+++ RECORDED INFORMATION +++

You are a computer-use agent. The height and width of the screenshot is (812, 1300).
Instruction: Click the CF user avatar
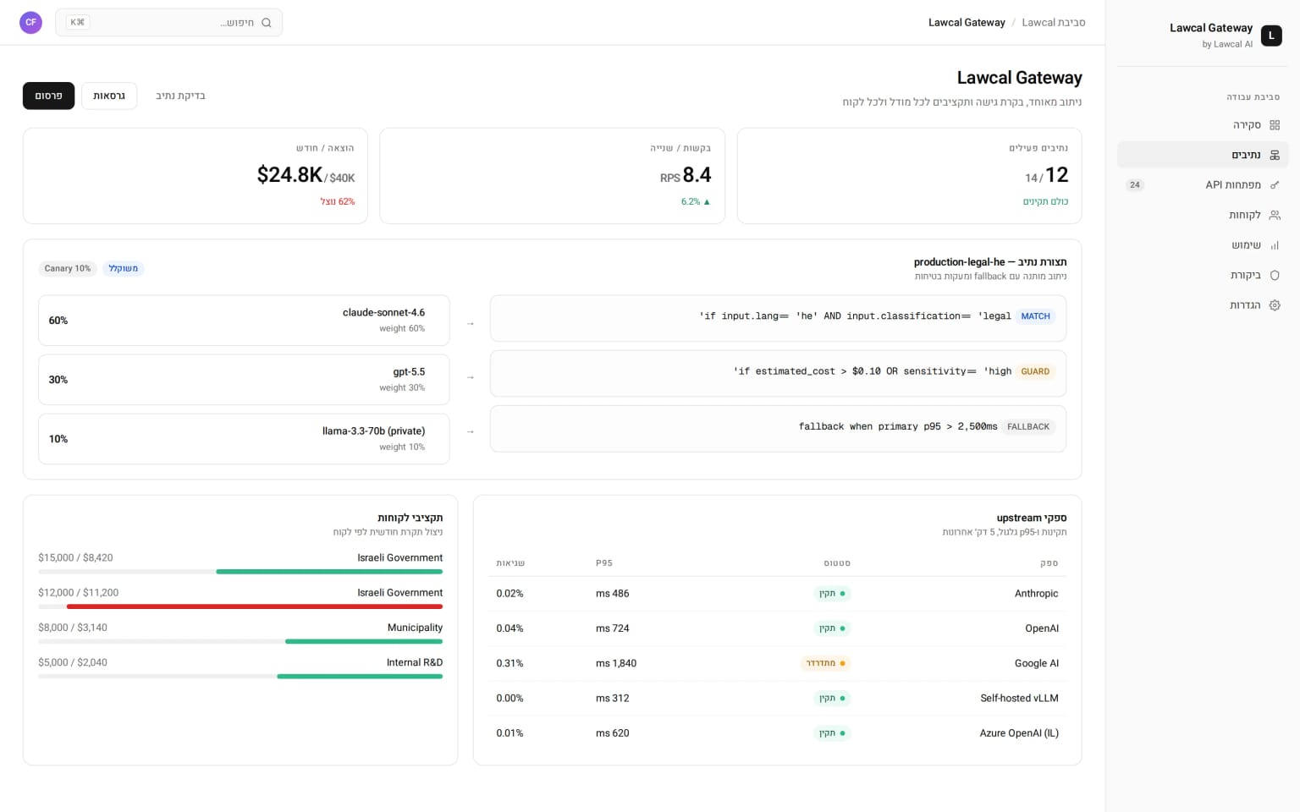pyautogui.click(x=30, y=23)
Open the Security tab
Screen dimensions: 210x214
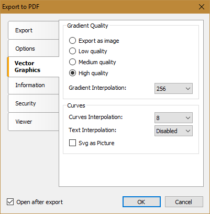34,103
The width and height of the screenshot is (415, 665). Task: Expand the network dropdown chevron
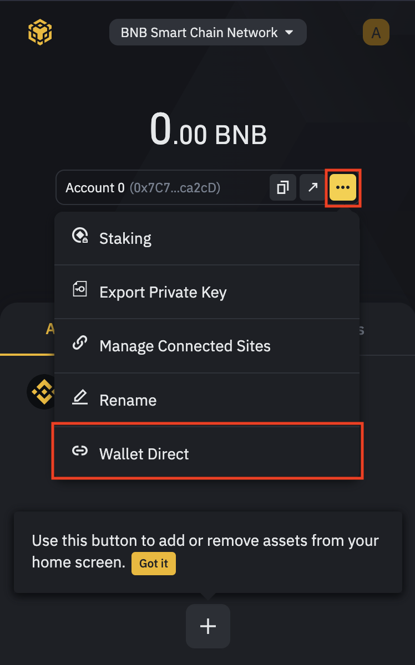tap(289, 32)
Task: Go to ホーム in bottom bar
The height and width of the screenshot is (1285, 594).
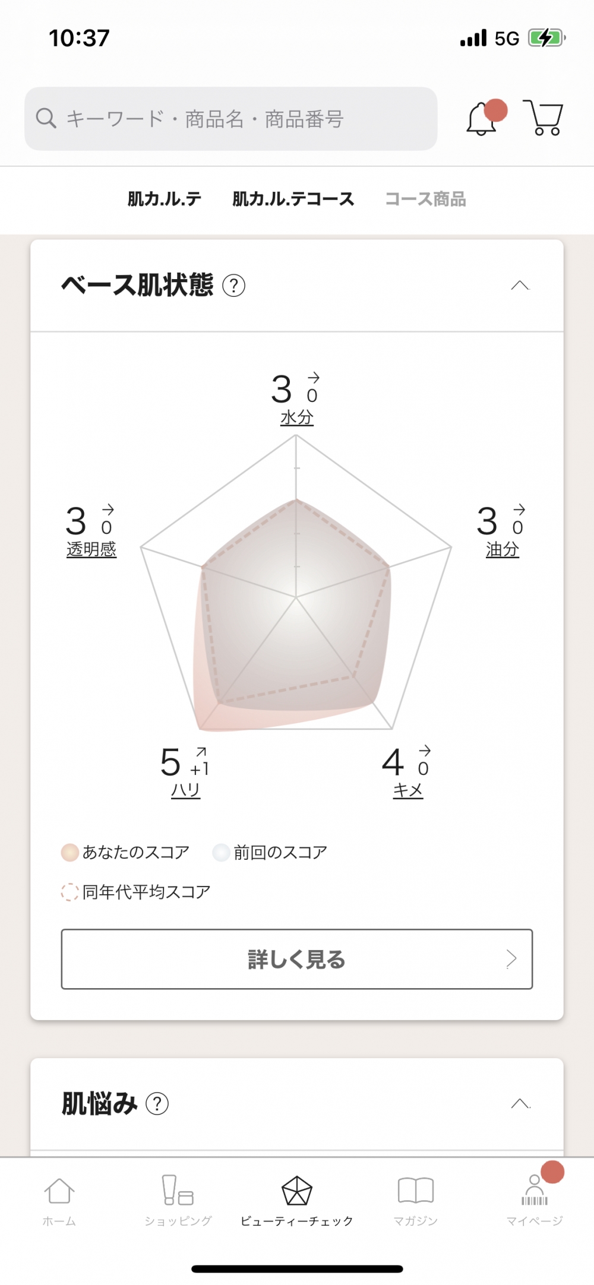Action: pyautogui.click(x=59, y=1201)
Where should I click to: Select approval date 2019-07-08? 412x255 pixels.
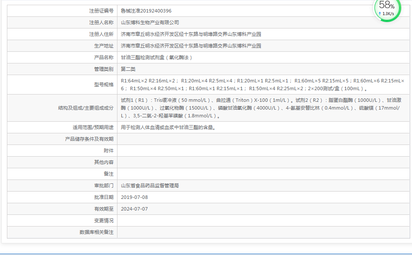point(135,197)
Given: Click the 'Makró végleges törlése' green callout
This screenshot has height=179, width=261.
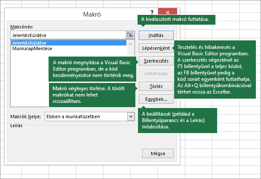Looking at the screenshot, I should tap(92, 95).
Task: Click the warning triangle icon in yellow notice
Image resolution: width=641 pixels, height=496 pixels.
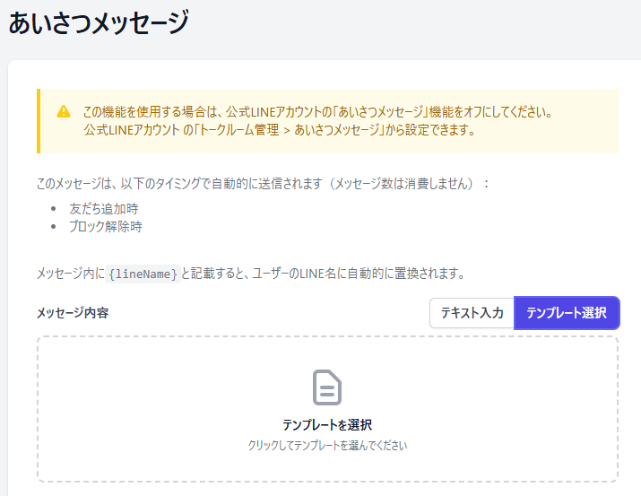Action: tap(63, 112)
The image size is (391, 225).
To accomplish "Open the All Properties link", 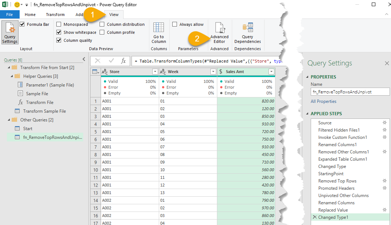I will click(x=323, y=101).
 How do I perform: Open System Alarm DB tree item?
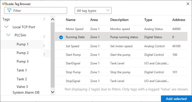(x=26, y=92)
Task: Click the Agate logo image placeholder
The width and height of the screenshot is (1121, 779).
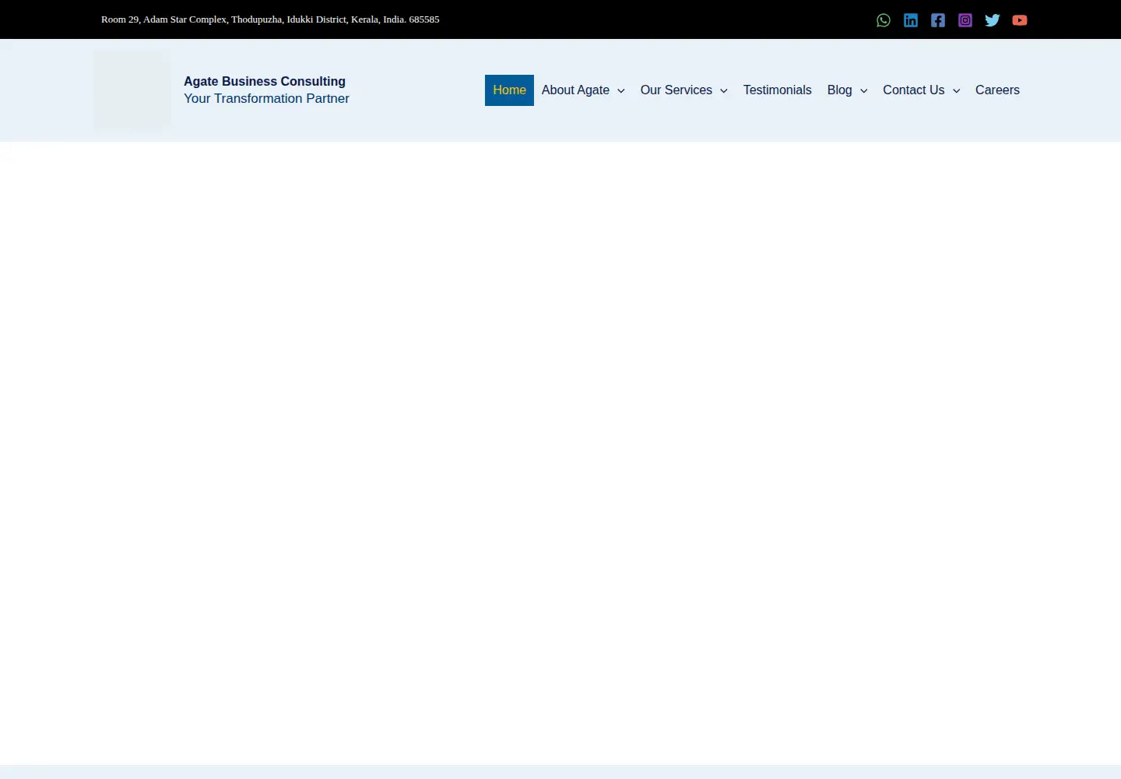Action: click(x=132, y=90)
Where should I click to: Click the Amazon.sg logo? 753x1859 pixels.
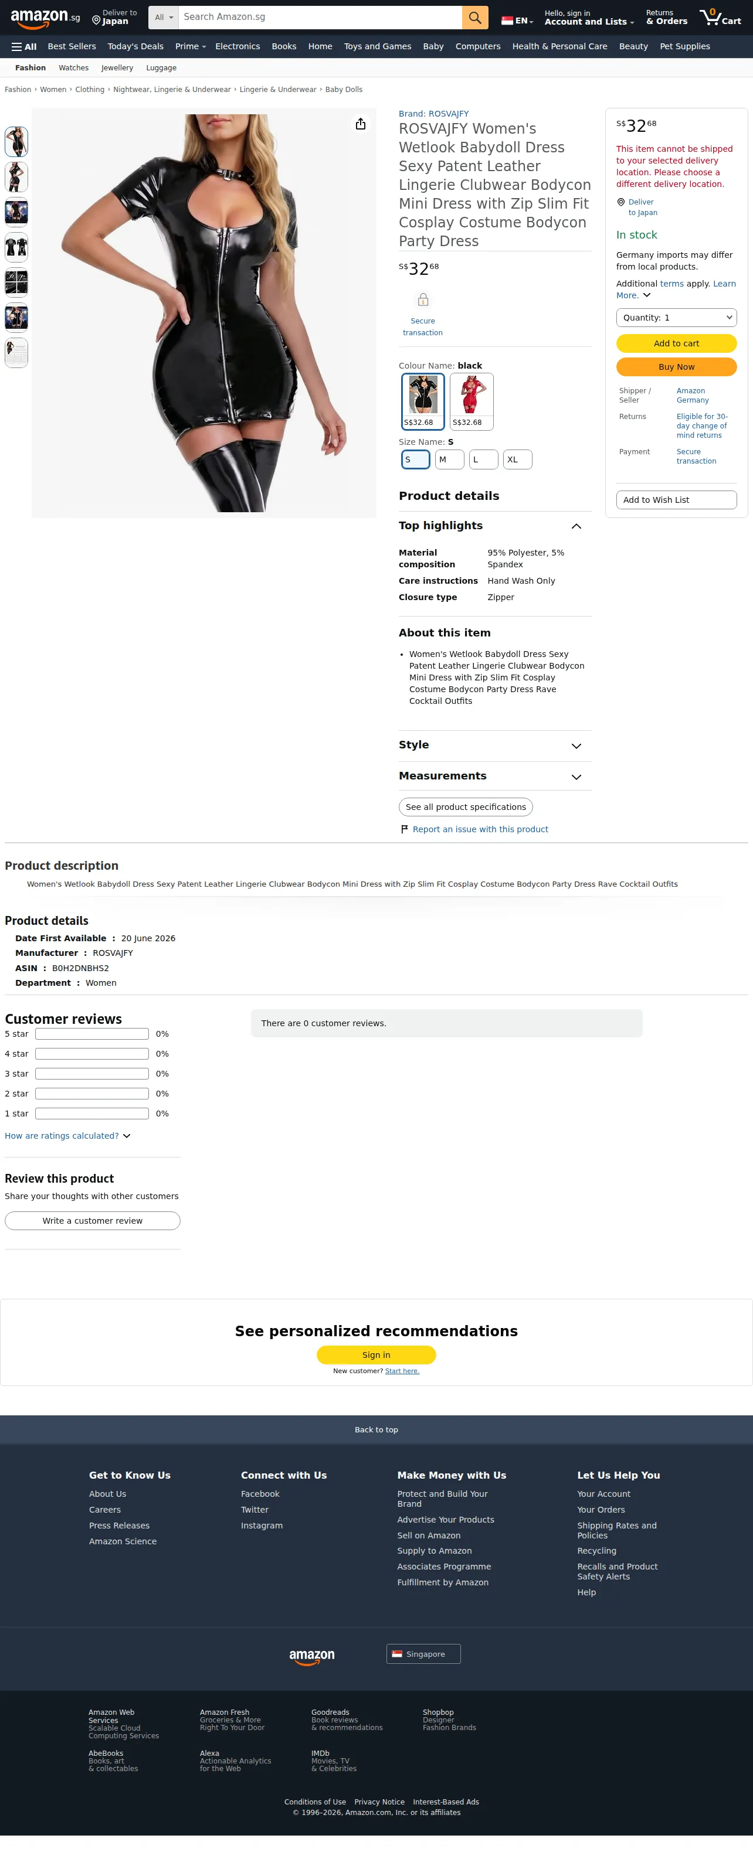pos(45,18)
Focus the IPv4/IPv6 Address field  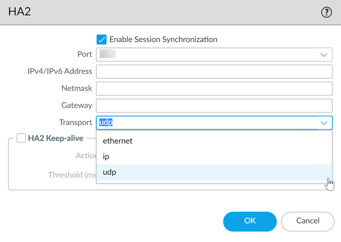tap(214, 72)
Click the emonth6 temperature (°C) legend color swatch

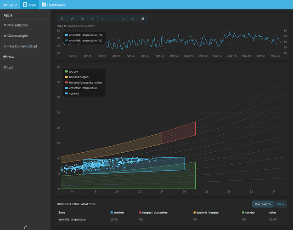[66, 35]
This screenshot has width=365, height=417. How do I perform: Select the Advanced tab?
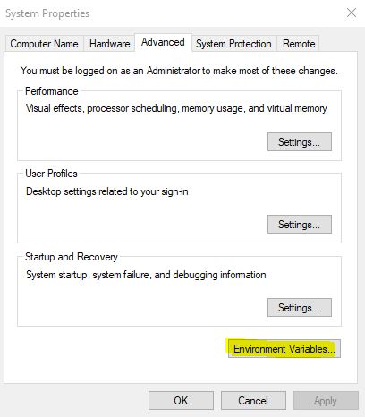point(163,42)
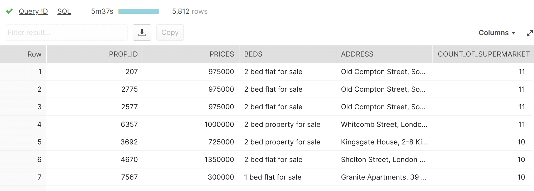Open the Query ID link
The image size is (534, 191).
tap(33, 11)
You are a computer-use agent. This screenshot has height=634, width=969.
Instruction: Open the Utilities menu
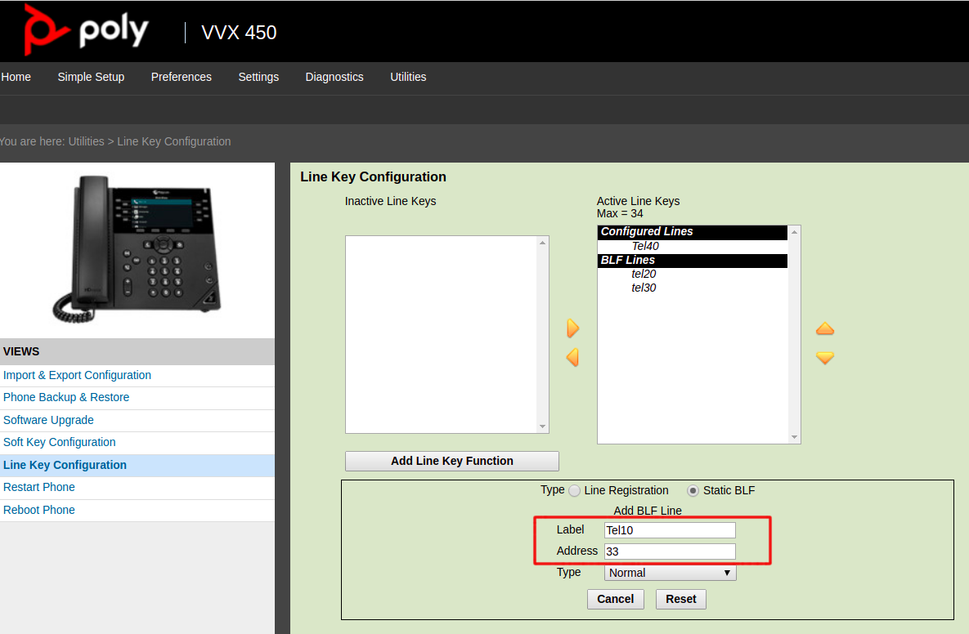[x=408, y=77]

+++

**TASK TO CARRY OUT**
Above are the records; return the lines in them from the one with "Where should I click to: Select" to the one with "The image size is (391, 225).", inclusive, exactly and without images.

**RESULT OF THE EXERCISE**
Where should I click to: Select approval date 2019-07-08? 412x255 pixels.
point(135,197)
Given: Click the 'Makró végleges törlése' green callout
This screenshot has height=179, width=261.
Looking at the screenshot, I should tap(92, 95).
Task: Click the warning triangle icon in yellow notice
Image resolution: width=641 pixels, height=496 pixels.
Action: tap(63, 112)
The image size is (391, 225).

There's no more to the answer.